* **Exercise materials**
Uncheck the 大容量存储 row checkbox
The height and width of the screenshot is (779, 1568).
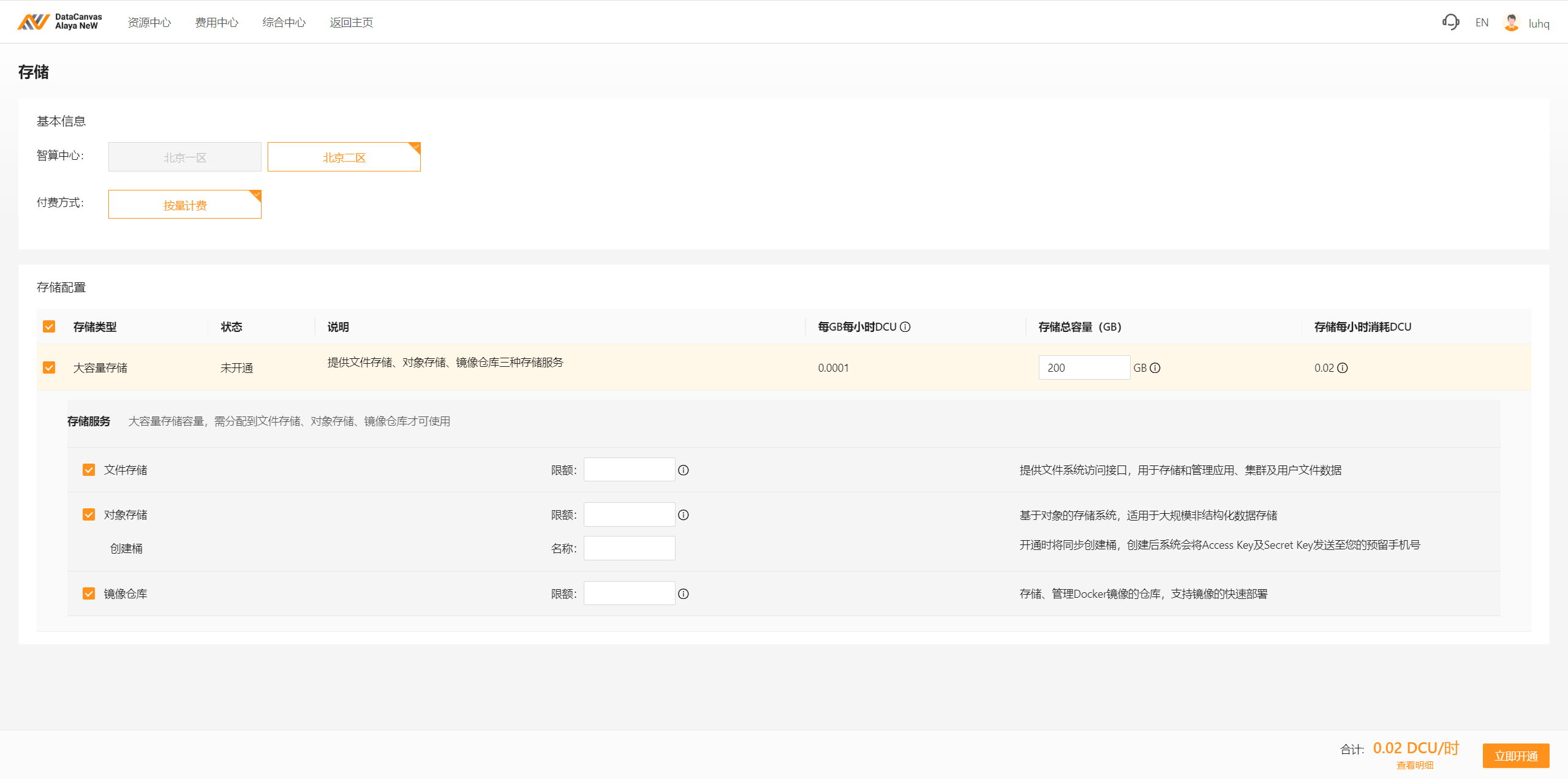(x=49, y=367)
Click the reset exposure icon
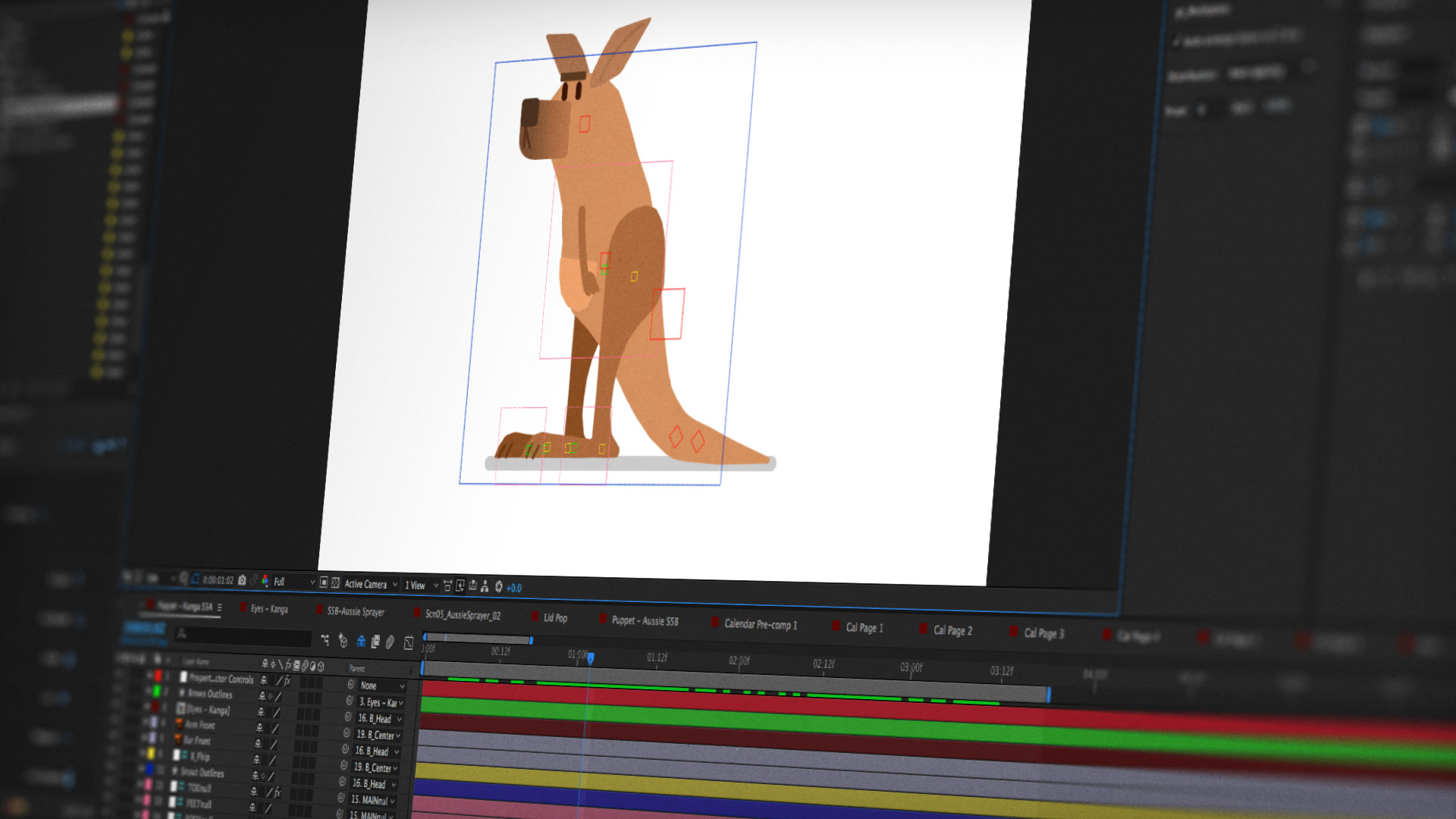 pyautogui.click(x=498, y=586)
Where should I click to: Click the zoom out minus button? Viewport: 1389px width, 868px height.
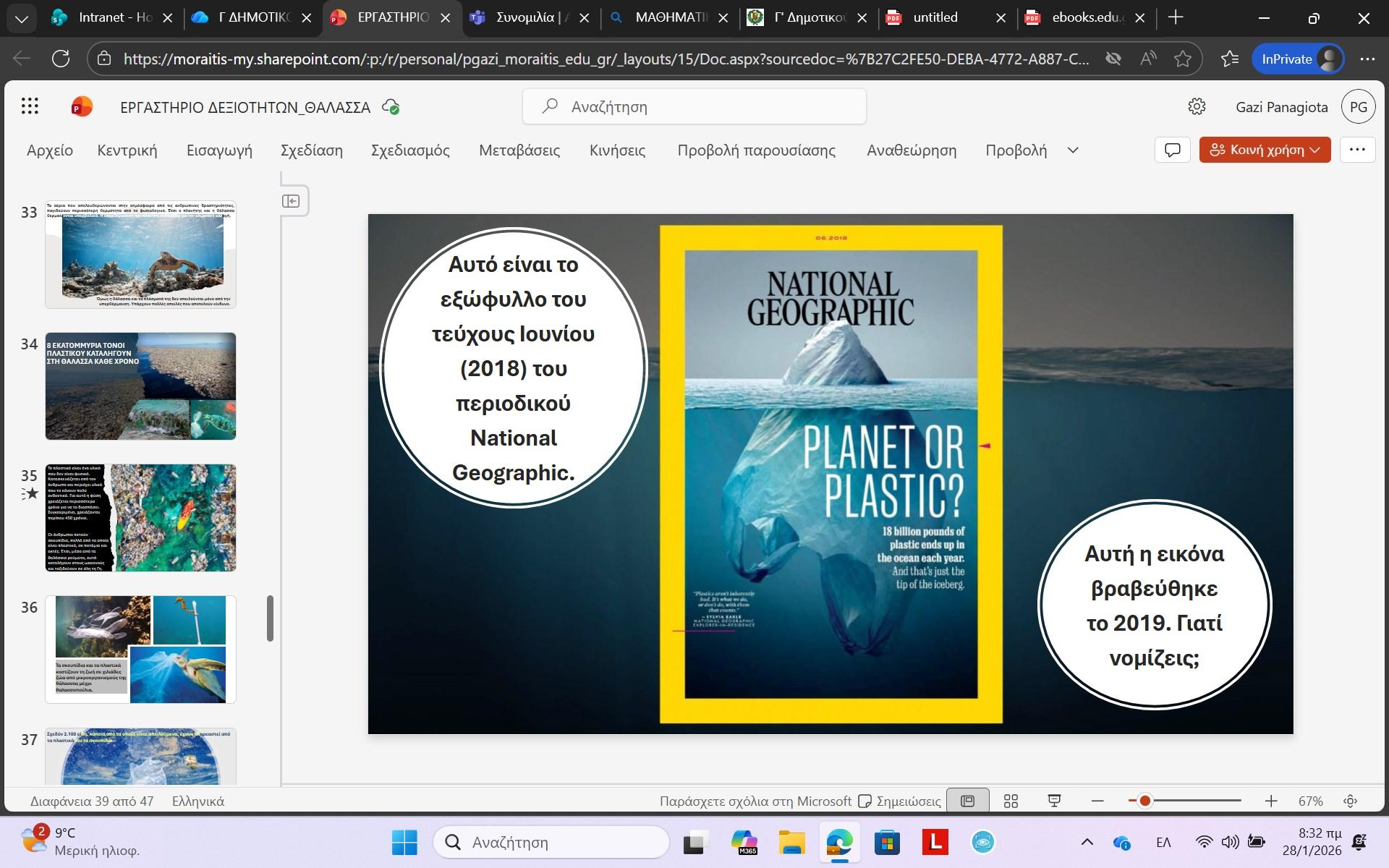1097,801
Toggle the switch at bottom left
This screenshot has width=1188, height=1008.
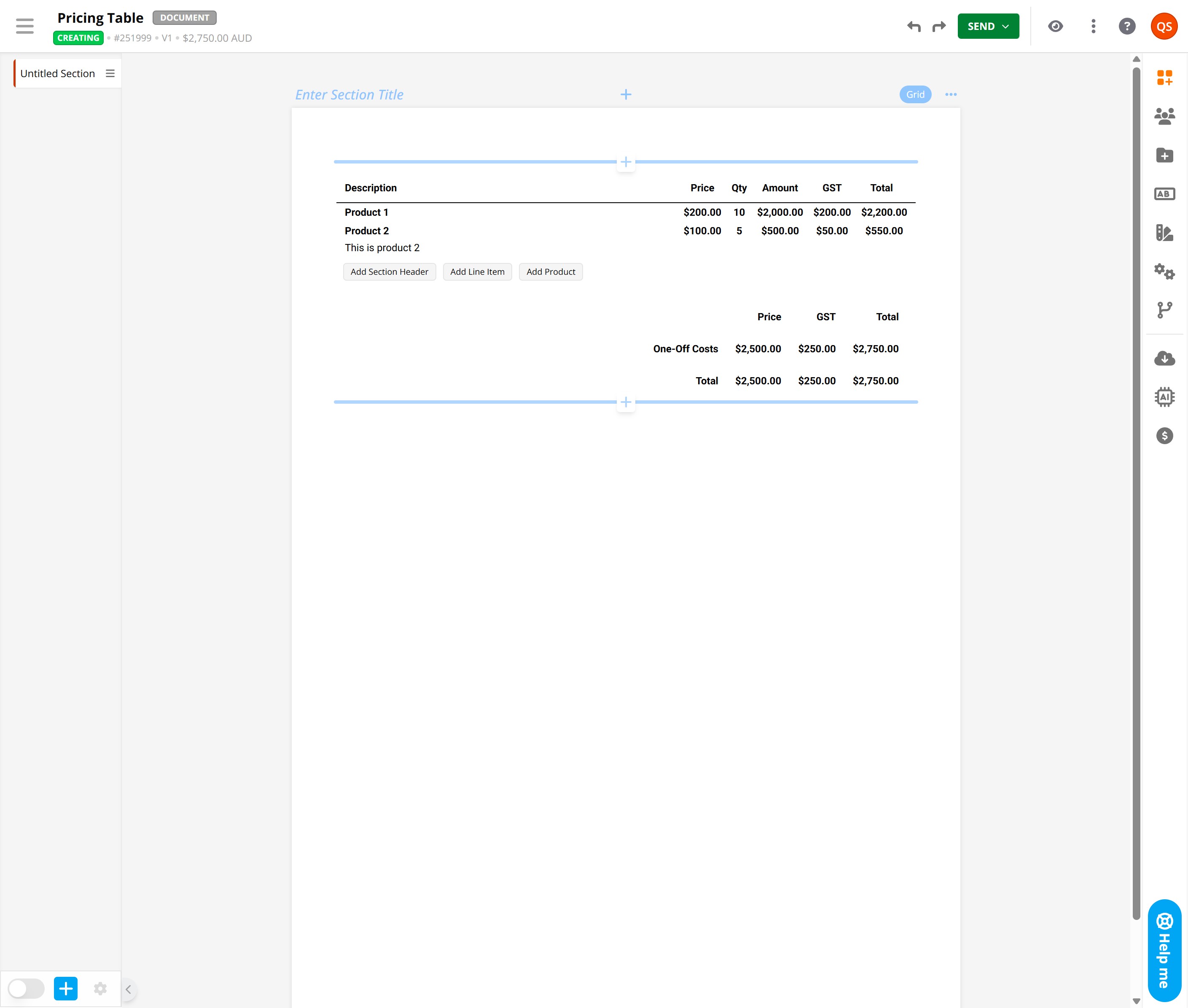coord(26,989)
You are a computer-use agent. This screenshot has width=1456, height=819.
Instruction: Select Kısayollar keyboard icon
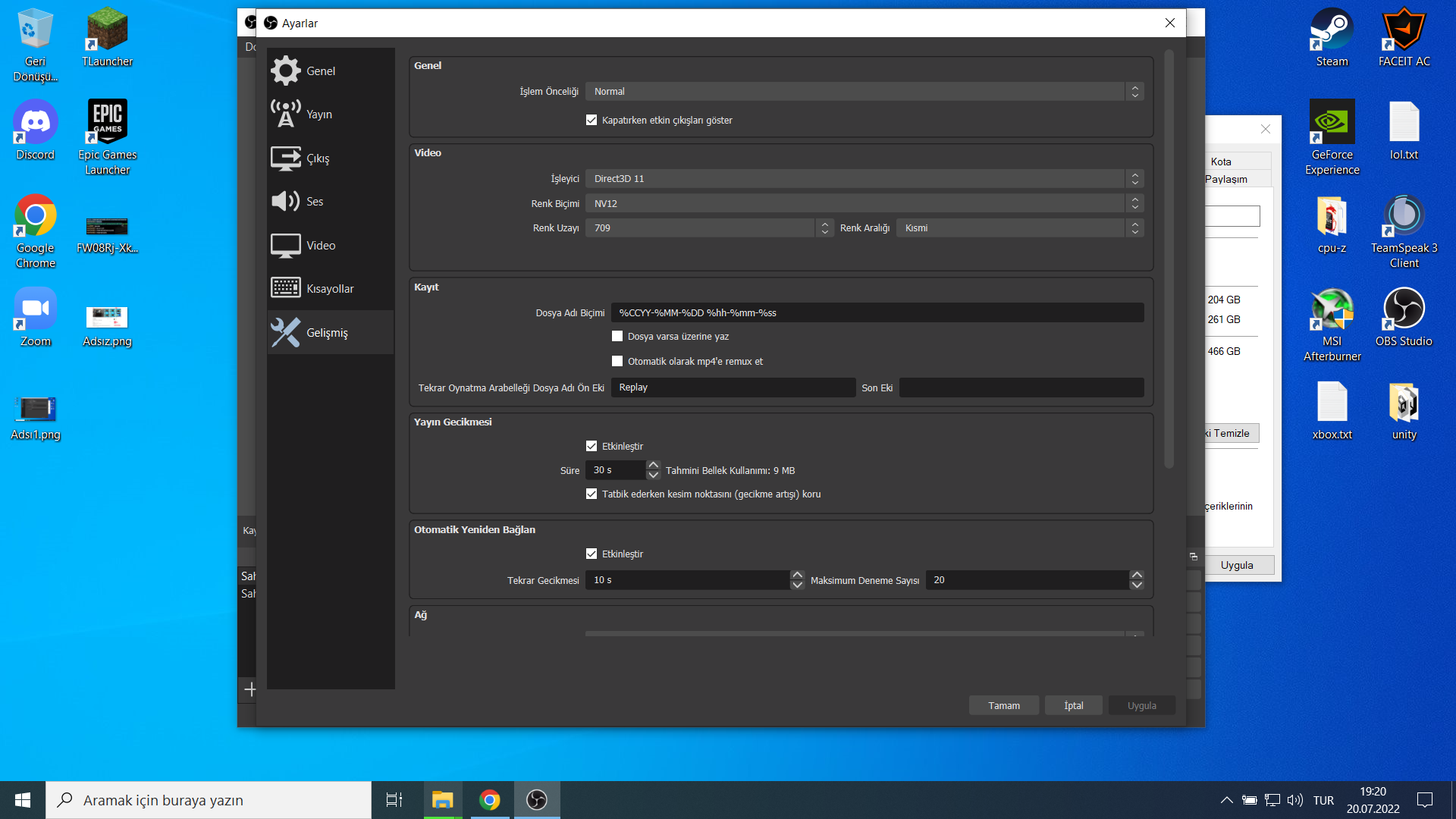[x=286, y=288]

* **Activity**
Copy out all the data above exactly, pictures excluded.

* **Exercise solution**
Uncheck the 大容量存储 row checkbox
The height and width of the screenshot is (779, 1568).
(x=49, y=367)
Click the reset exposure icon
 pyautogui.click(x=498, y=586)
Where should I click to: Click the zoom out minus button? Viewport: 1389px width, 868px height.
1097,801
Toggle the switch at bottom left
This screenshot has width=1188, height=1008.
coord(26,989)
You are a computer-use agent. This screenshot has width=1456, height=819.
Instruction: Select Kısayollar keyboard icon
[x=286, y=288]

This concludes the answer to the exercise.